Oleg Deripaska, control shareholder and chief executive of the Russian state aluminium monopoly Rusal, hasn’t exactly made a positive rate of return for Asian investors. In fact, share-buyers at the Hong Kong Stock Exchange are likely to conclude that he’s made a hash of every venture he’s tried to bring to that particular market.

Starting with Rusal, the first Russian corporate issue on the Hong Kong exchange, the share dropped 8% on its debut in January 2010, and the company has subsequently lost more than half its initial capitalization. Why then should Deripaska risk his reputation and asset value again with a fresh offer to Asian investors, particularly the Chinese? Answer: he has no reputation and little asset value left to lose.

The second answer is that with state bank encouragement, the Chinese have been on a global acquisition drive for agricultural land, crops, and foodstuffs, especially pork. They have spent heavily in the US, Canada, and Australia. They tried but failed in Ukraine. They have yet to try Russia.

Leaked to a Moscow newspaper two weeks ago, Deripaska is advertising the sale of a stake in Kuban Agroholding, in Krasnodar in southwestern Russia, where he produces wheat, animal feed, oilseeds, sugar, beef, milk, and pork. Basic Element, Deripaska’s Russian asset holding, claims its wholly-owned Kuban unit “is one of Russia’s largest agribusinesses”. That’s an exaggeration. As a pork producer, it is dwarfed by more than 20 other Russian companies; for more details on those, read this.

pork2011

As a producer of sugar from beets, Deripaska falls far short of Vadim Moshkovich’s Ros Agro Plc, the London-listed company known in Russia as Rusagro. It produces roughly six times more volume of sugar beets than Kuban Agro; four times the volume of oilseeds. The current market capitalization of Rusagro is $714 million.

Dataset section>
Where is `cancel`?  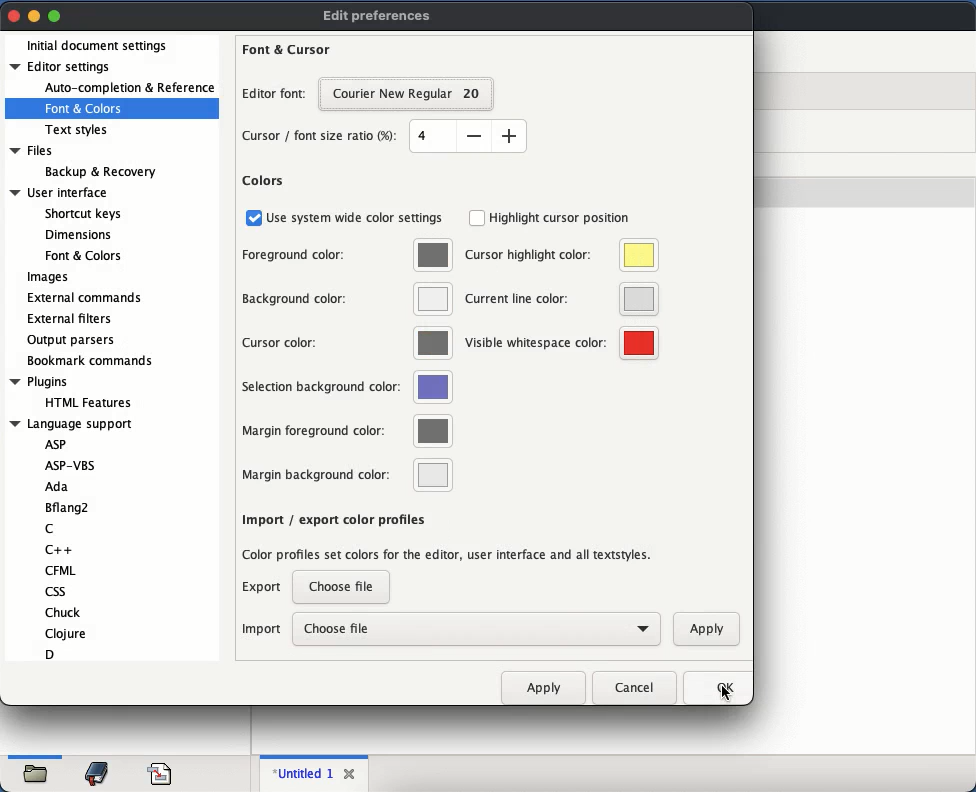 cancel is located at coordinates (638, 690).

Set tasks>
- 1) Decide whether each statement agrees with the Deripaska excerpt. Answer yes or no for each, and quote the deciding words. (a) Rusal's shares fell 8% on their first day of trading in Hong Kong. (b) The Chinese have already made agricultural acquisitions in Russia. (c) Rusagro produces about four times the volume of sugar beets that Kuban Agro does.
- 2) Retype word for word the part of the Deripaska excerpt that begins at "Leaked to a" and stops after "those, read this.".

Exercise solutions>
- 1)
(a) Yes: "the share dropped 8% on its debut in January 2010"
(b) No: "They have yet to try Russia."
(c) No: "It produces roughly six times more volume of sugar beets than Kuban Agro"

- 2)
Leaked to a Moscow newspaper two weeks ago, Deripaska is advertising the sale of a stake in Kuban Agroholding, in Krasnodar in southwestern Russia, where he produces wheat, animal feed, oilseeds, sugar, beef, milk, and pork. Basic Element, Deripaska’s Russian asset holding, claims its wholly-owned Kuban unit “is one of Russia’s largest agribusinesses”. That’s an exaggeration. As a pork producer, it is dwarfed by more than 20 other Russian companies; for more details on those, read this.